→ Problem statement
Every record needs to come back as written, except for the pictures.

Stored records
[Start of section]

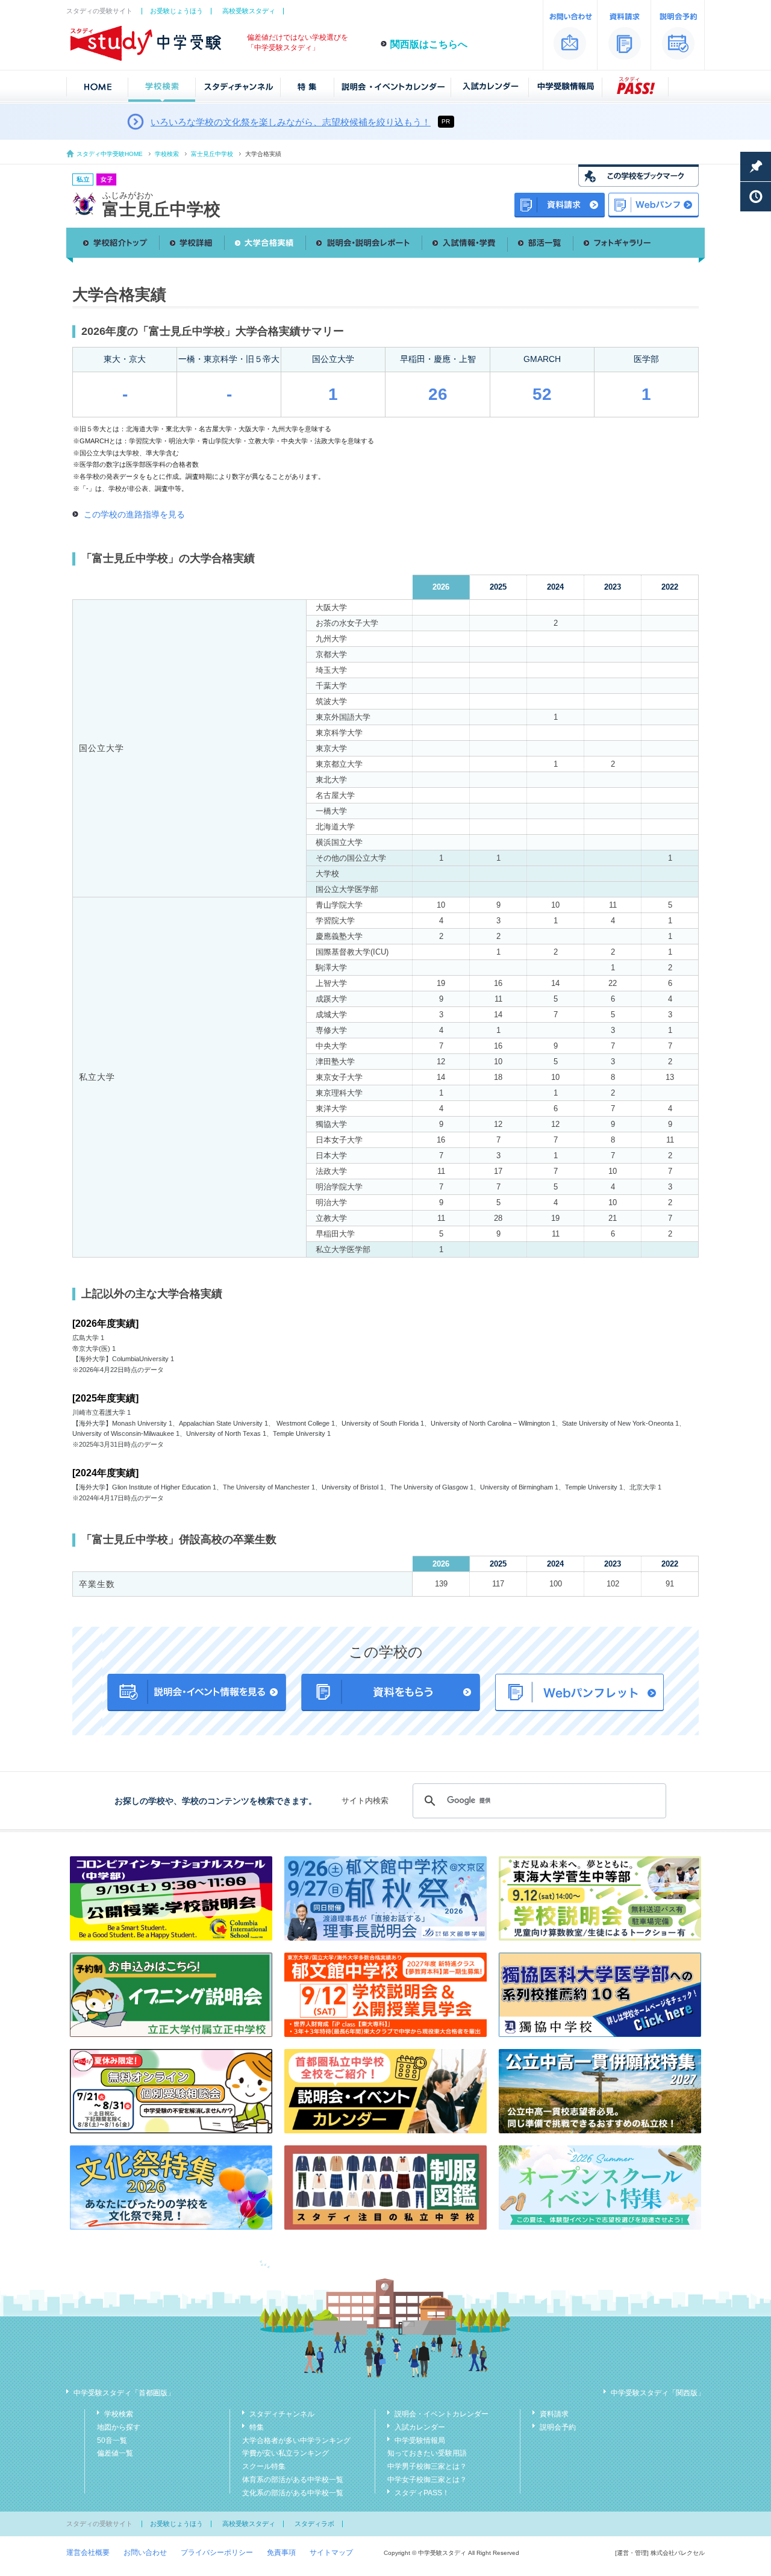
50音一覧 (112, 2440)
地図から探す (118, 2427)
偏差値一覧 (115, 2453)
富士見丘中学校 (212, 154)
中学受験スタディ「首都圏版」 (124, 2393)
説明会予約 (558, 2427)
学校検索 (167, 154)
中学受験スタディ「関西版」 (658, 2393)
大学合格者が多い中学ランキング (296, 2440)
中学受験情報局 (420, 2440)
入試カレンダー (420, 2427)
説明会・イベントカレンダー (442, 2414)
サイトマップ (331, 2552)
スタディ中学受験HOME (109, 154)
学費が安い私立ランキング (285, 2453)
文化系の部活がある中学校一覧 (292, 2493)
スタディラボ (314, 2523)
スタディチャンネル (281, 2414)
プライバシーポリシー (217, 2552)
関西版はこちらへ (428, 44)
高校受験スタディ (248, 10)
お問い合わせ (145, 2552)
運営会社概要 (88, 2552)
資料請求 (554, 2414)
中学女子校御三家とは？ (427, 2479)
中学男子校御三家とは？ (427, 2466)
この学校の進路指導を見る (134, 514)
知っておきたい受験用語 (427, 2453)
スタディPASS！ (422, 2493)
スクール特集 (264, 2466)
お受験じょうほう (176, 10)
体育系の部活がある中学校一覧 (292, 2479)
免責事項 (281, 2552)
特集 (256, 2427)
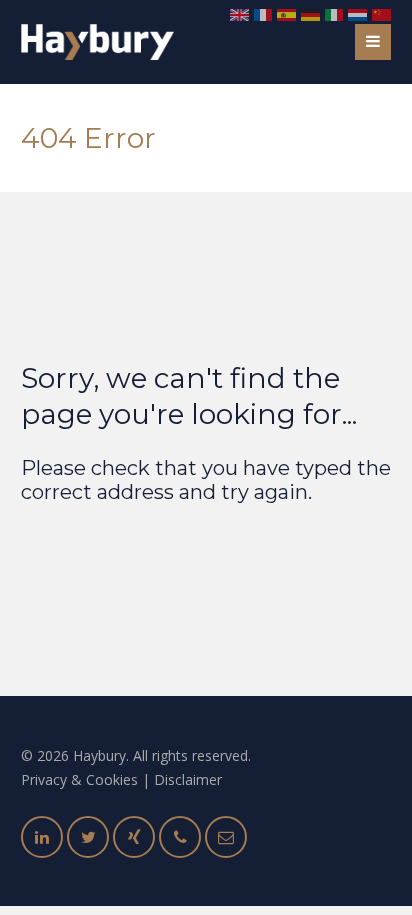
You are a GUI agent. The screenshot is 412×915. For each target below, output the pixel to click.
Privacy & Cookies (79, 779)
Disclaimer (188, 779)
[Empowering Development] (97, 42)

[End of section]

→ Answer box
50音一覧 (112, 2440)
地図から探す (118, 2427)
偏差値一覧 (115, 2453)
富士見丘中学校 (212, 154)
中学受験スタディ「首都圏版」 (124, 2393)
説明会予約 (558, 2427)
学校検索 (167, 154)
中学受験スタディ「関西版」 (658, 2393)
大学合格者が多い中学ランキング (296, 2440)
中学受験情報局 (420, 2440)
入試カレンダー (420, 2427)
説明会・イベントカレンダー (442, 2414)
サイトマップ (331, 2552)
スタディ中学受験HOME (109, 154)
学費が安い私立ランキング (285, 2453)
文化系の部活がある中学校一覧 (292, 2493)
スタディラボ (314, 2523)
スタディチャンネル (281, 2414)
プライバシーポリシー (217, 2552)
関西版はこちらへ (428, 44)
高校受験スタディ (248, 10)
お問い合わせ (145, 2552)
運営会社概要 (88, 2552)
資料請求 (554, 2414)
中学女子校御三家とは？ (427, 2479)
中学男子校御三家とは？ (427, 2466)
この学校の進路指導を見る (134, 514)
知っておきたい受験用語 (427, 2453)
スタディPASS！ (422, 2493)
スクール特集 (264, 2466)
お受験じょうほう (176, 10)
体育系の部活がある中学校一覧 (292, 2479)
免責事項 (281, 2552)
特集 (256, 2427)
You are a GUI agent. The screenshot is 412×915. For each target below, output the pixel to click.
Privacy & Cookies (79, 779)
Disclaimer (188, 779)
[Empowering Development] (97, 42)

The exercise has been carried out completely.